» **Data to examine**

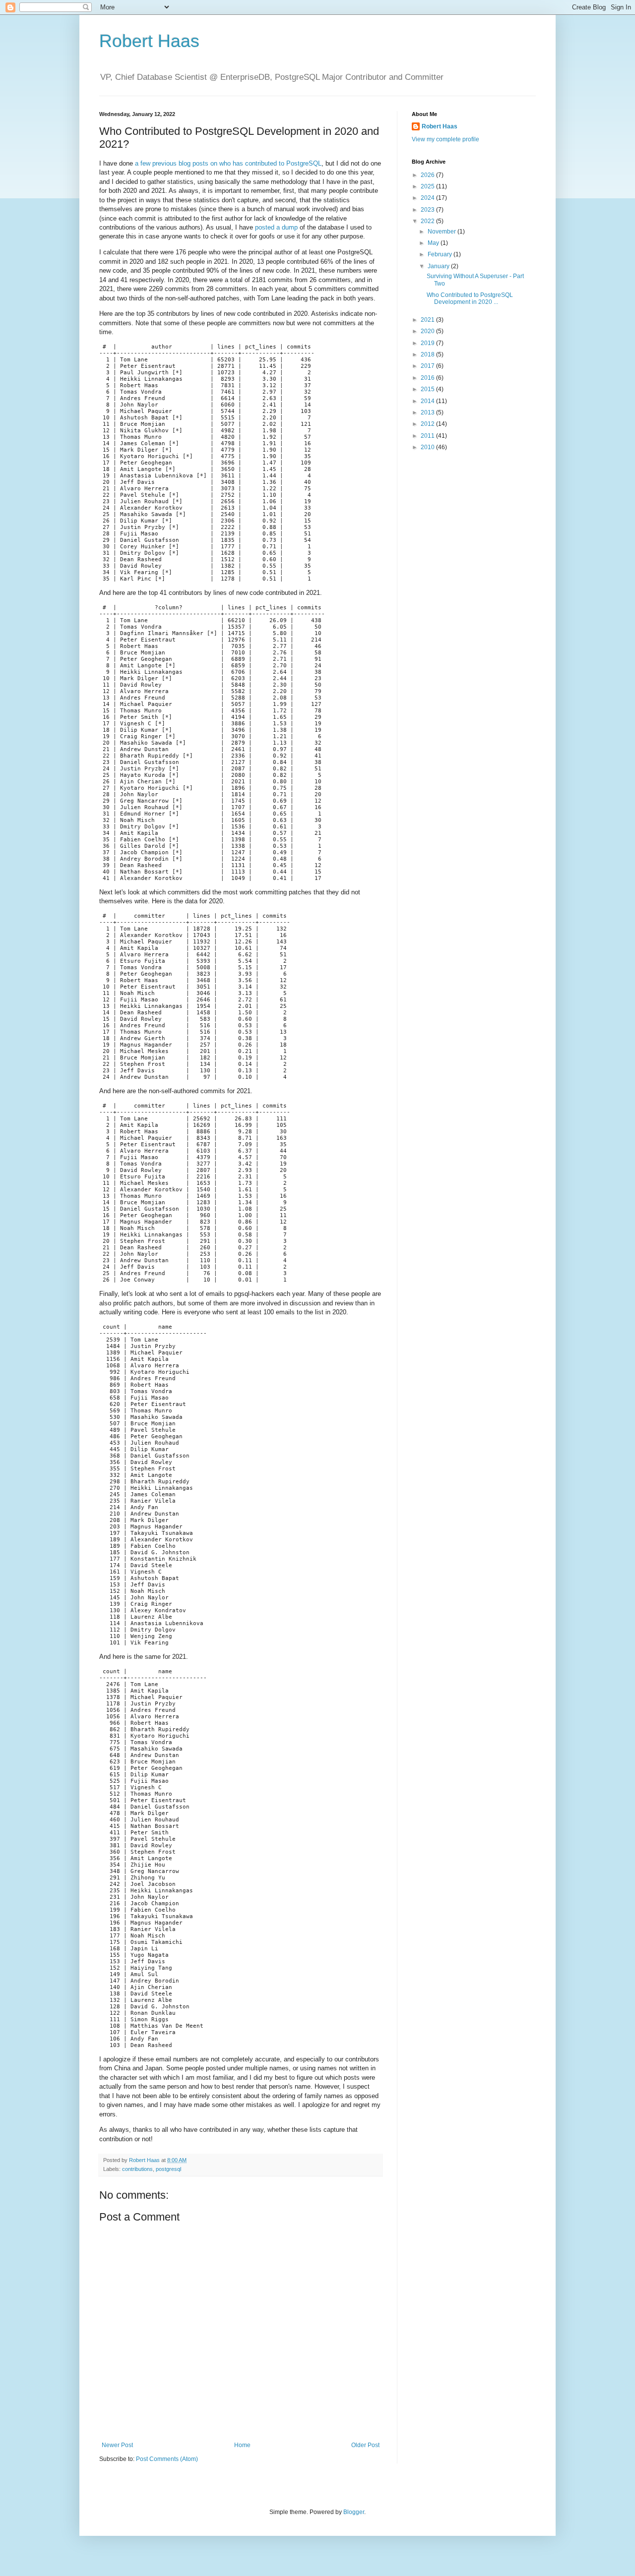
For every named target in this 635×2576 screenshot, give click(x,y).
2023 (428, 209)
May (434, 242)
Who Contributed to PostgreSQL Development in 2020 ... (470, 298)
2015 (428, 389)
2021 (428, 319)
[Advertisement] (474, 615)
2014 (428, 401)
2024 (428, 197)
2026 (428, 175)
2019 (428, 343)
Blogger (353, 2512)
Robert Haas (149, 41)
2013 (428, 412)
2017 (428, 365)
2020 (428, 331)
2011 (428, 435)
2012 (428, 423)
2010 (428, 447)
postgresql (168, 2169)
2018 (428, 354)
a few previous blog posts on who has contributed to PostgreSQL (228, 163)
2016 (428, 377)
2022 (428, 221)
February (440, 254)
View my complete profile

» **Problem requirements**
Could you reproduce, exactly as written, the lines running from the one with "2026 (428, 175)" to the end of the entries above?

» **Solved problem**
2026 (428, 175)
2019 (428, 343)
Blogger (353, 2512)
Robert Haas (149, 41)
2013 (428, 412)
2017 (428, 365)
2020 (428, 331)
2011 (428, 435)
2012 (428, 423)
2010 (428, 447)
postgresql (168, 2169)
2018 (428, 354)
a few previous blog posts on who has contributed to PostgreSQL (228, 163)
2016 (428, 377)
2022 (428, 221)
February (440, 254)
View my complete profile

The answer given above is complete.